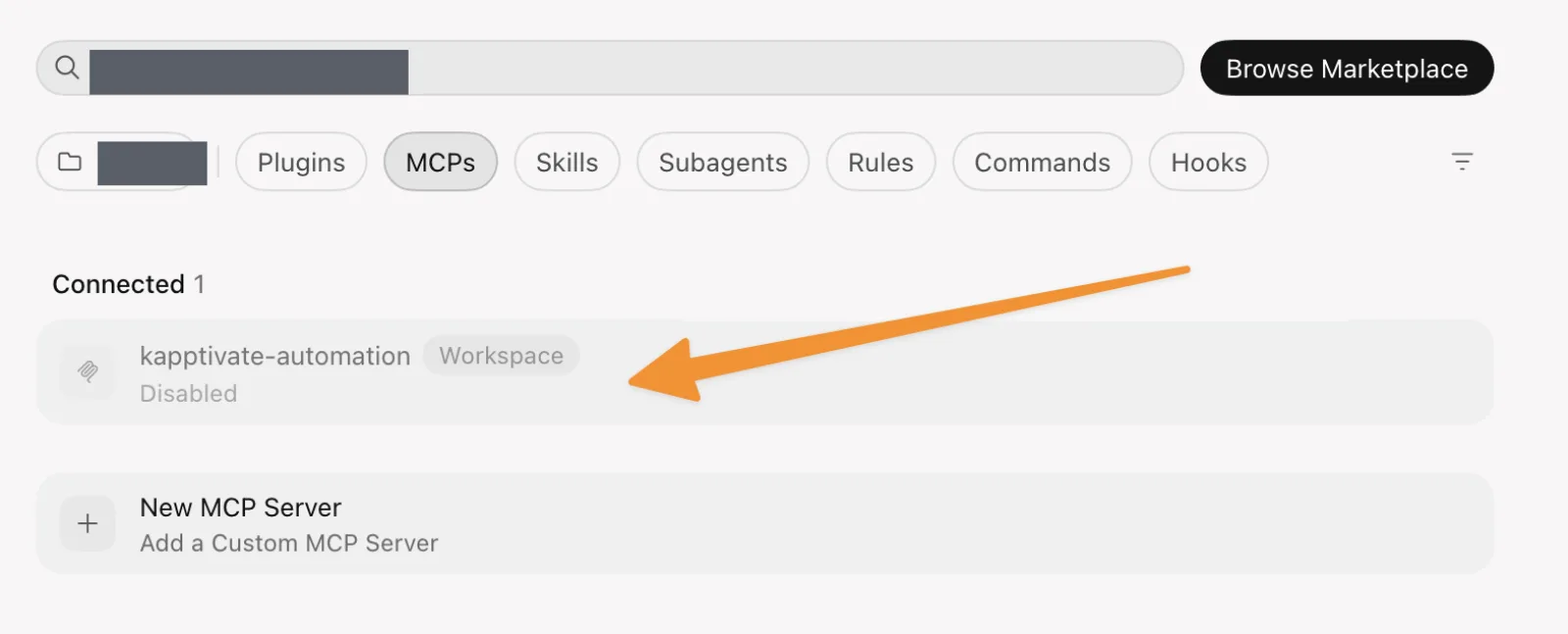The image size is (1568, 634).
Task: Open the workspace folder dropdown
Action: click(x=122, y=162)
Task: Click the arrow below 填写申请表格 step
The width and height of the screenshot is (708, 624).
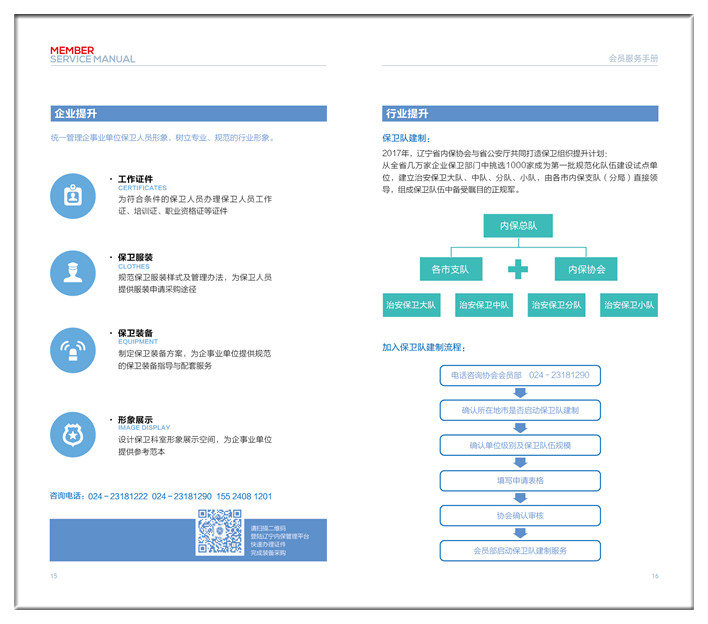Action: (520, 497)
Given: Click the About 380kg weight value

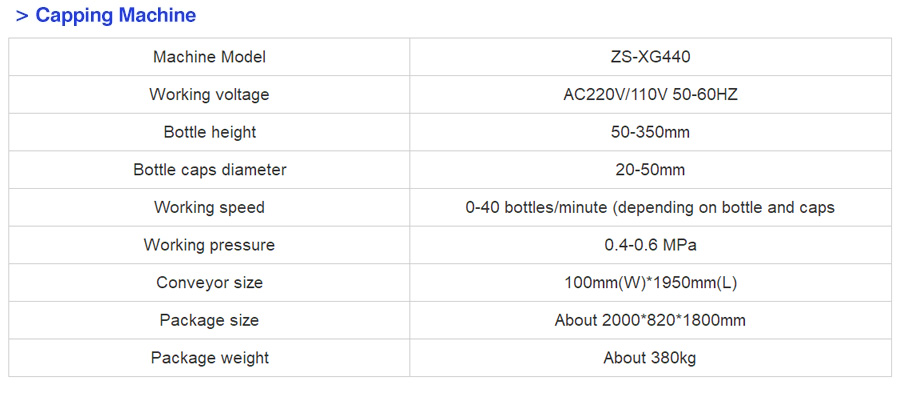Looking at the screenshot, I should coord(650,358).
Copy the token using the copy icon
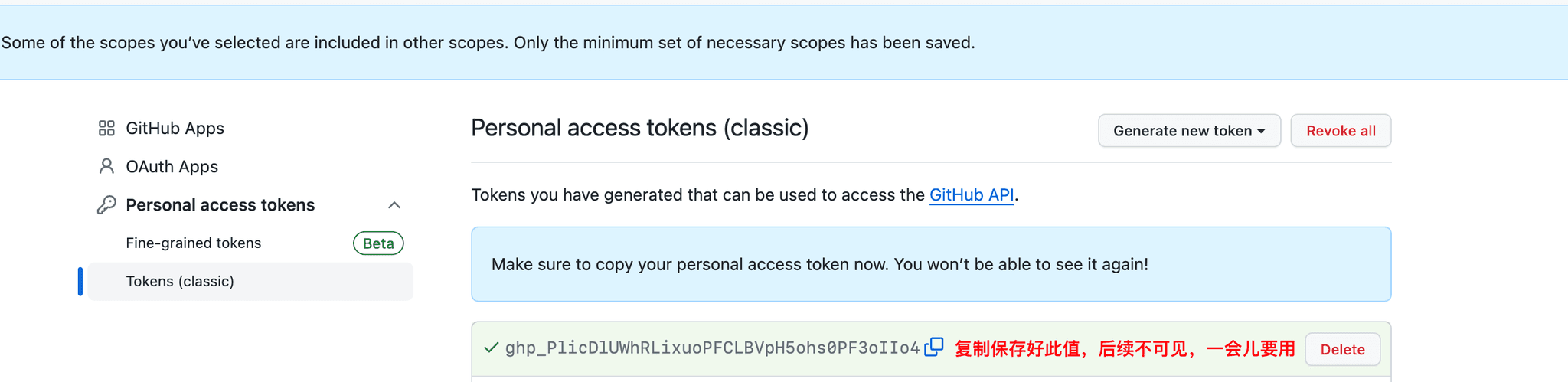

**WHAT YOU WILL DO:** Reproduce every line of the listing above word for word, omitting the pictures.

**RESULT:**
The image size is (1568, 634).
Task: Open the workspace folder dropdown
Action: click(x=122, y=162)
Task: Click the arrow below 填写申请表格 step
The width and height of the screenshot is (708, 624).
Action: (520, 497)
Given: Click the About 380kg weight value

Looking at the screenshot, I should coord(650,358).
Copy the token using the copy icon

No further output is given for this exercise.